[[ Input data, beginning ]]

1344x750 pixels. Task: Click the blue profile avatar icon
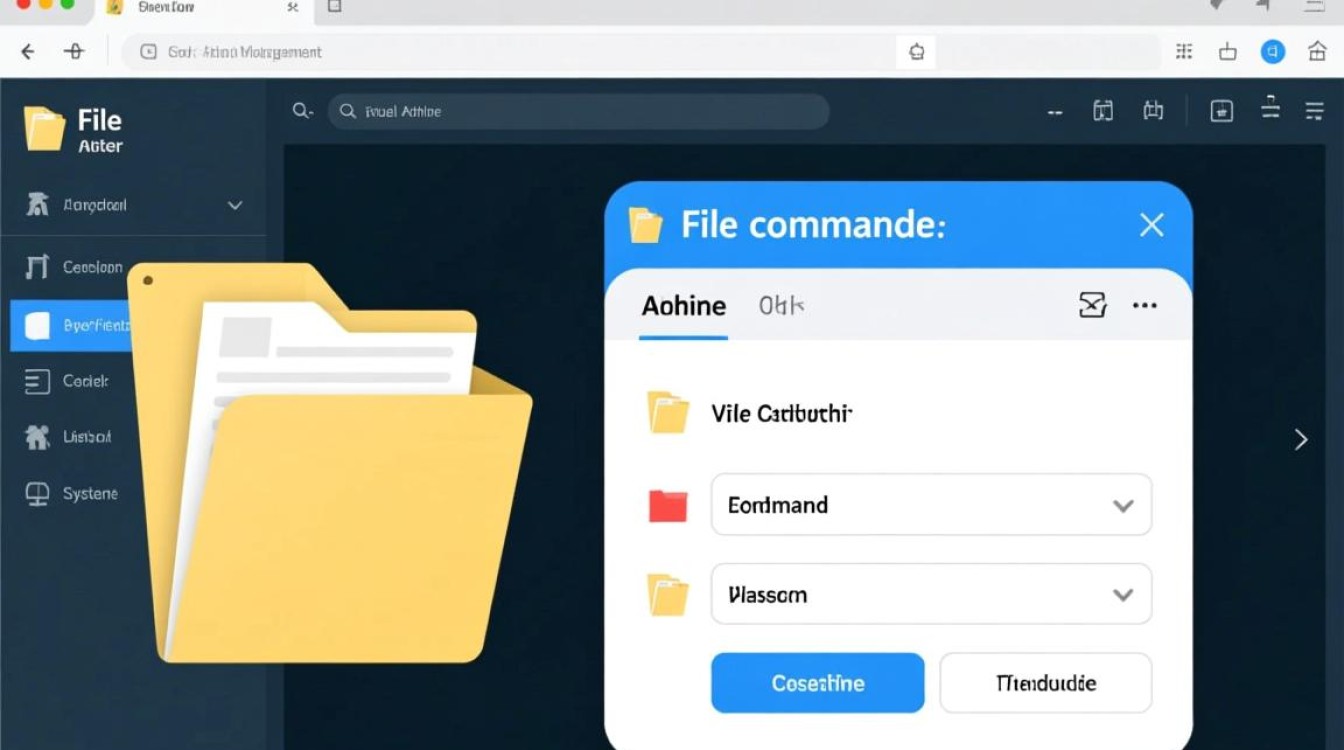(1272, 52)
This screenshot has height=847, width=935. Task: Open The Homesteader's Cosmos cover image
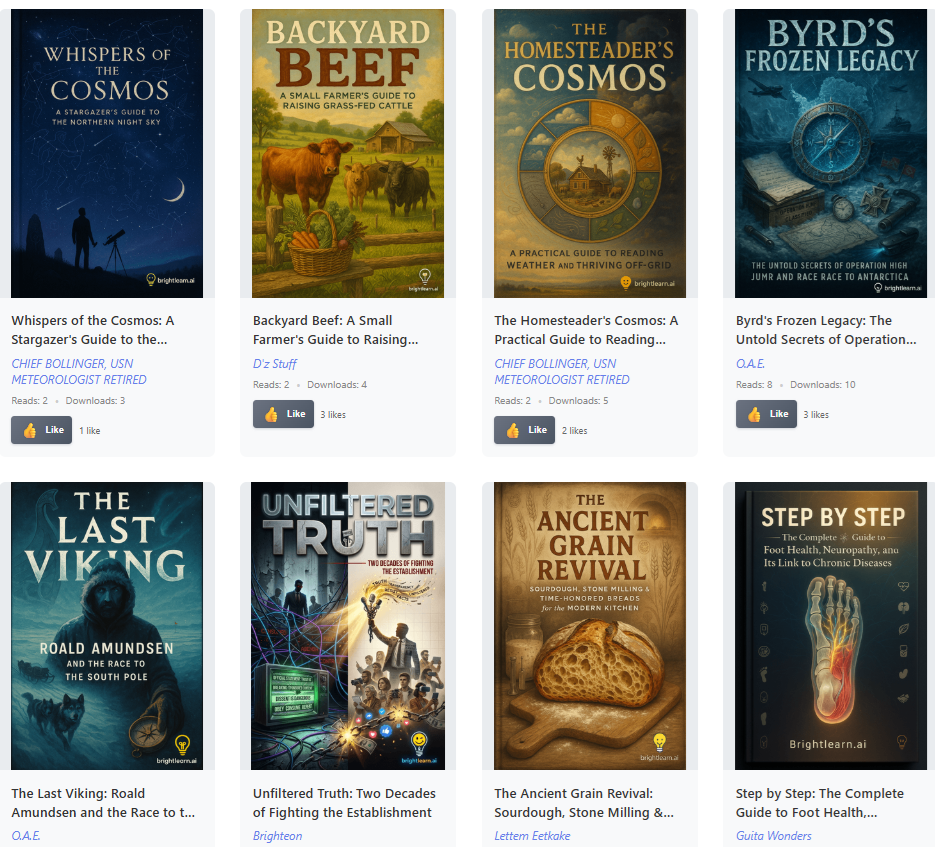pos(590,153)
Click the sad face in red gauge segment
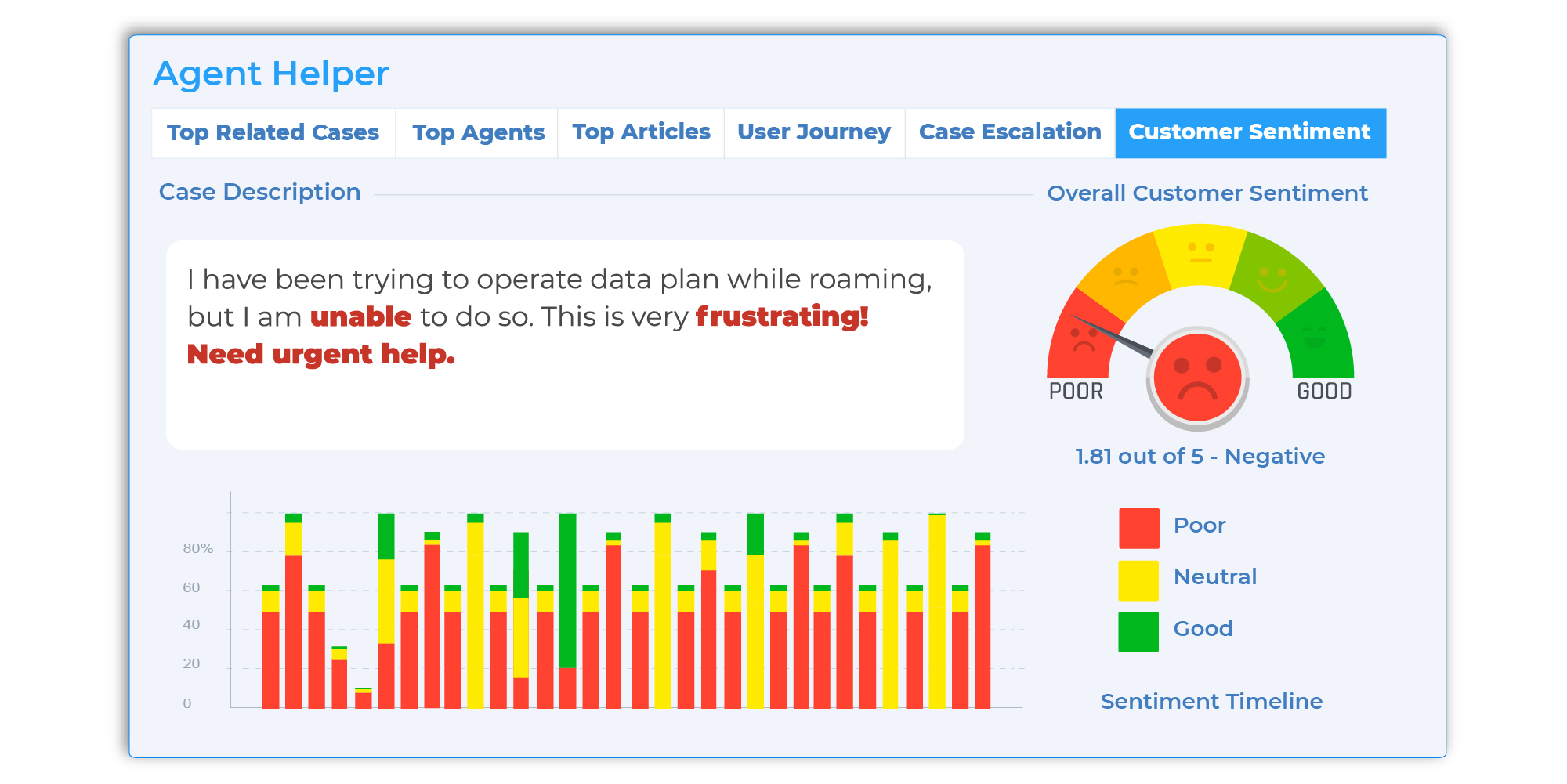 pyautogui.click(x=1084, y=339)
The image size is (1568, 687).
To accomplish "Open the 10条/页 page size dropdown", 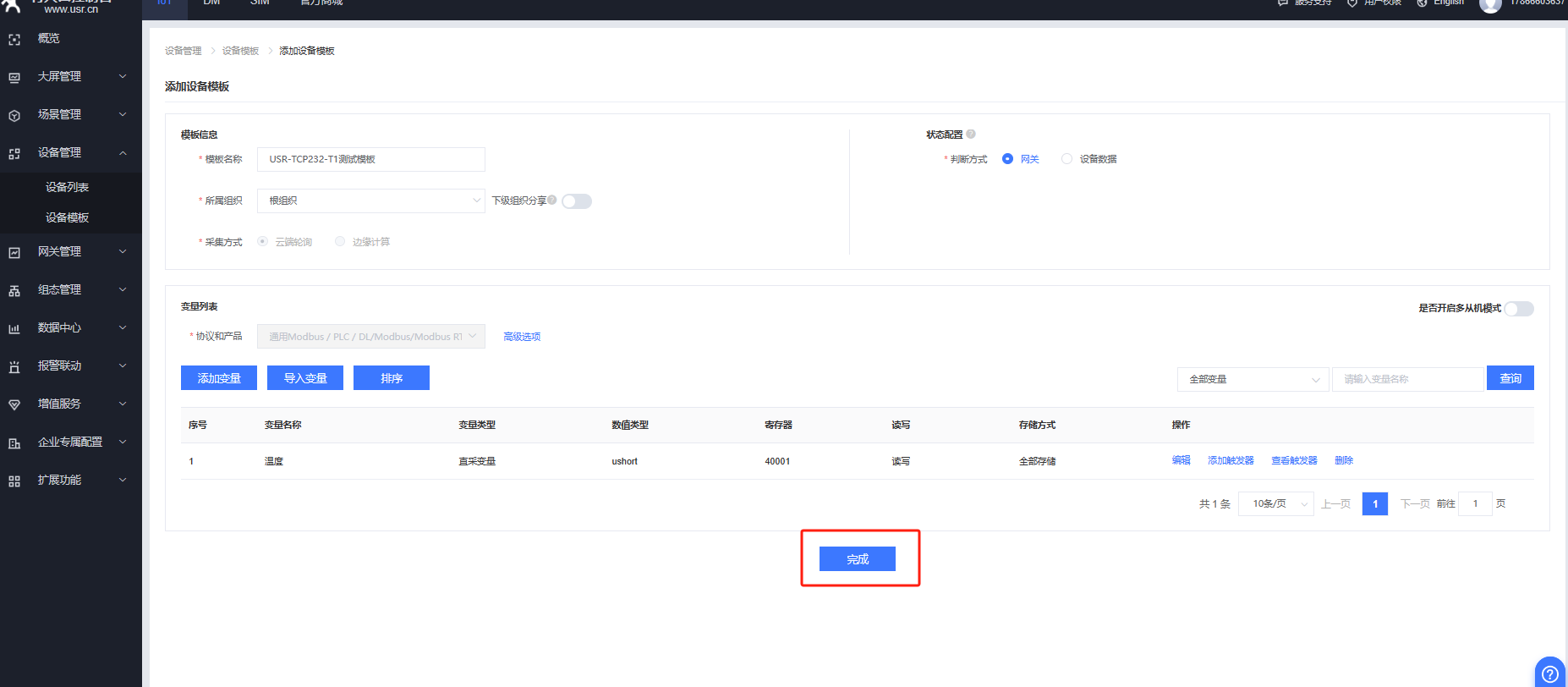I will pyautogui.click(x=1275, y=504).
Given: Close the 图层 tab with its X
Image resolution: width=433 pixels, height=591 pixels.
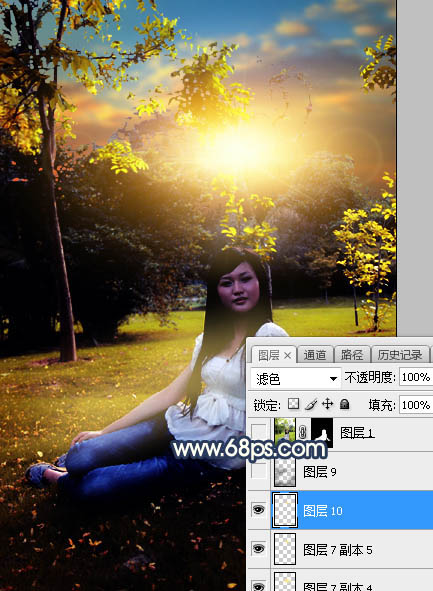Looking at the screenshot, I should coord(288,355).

[[ Input data, end ]]

The task:
Take the lines from the start of the entries through the line containing "The image size is (1568, 687)." and set them down exactly, leaving out every picture.

Result of the exercise:
1344x750 pixels. Task: Click the blue profile avatar icon
(1272, 52)
This screenshot has height=847, width=935. Task: Open The Homesteader's Cosmos cover image
pos(590,153)
Click the sad face in red gauge segment
 pyautogui.click(x=1084, y=339)
The image size is (1568, 687).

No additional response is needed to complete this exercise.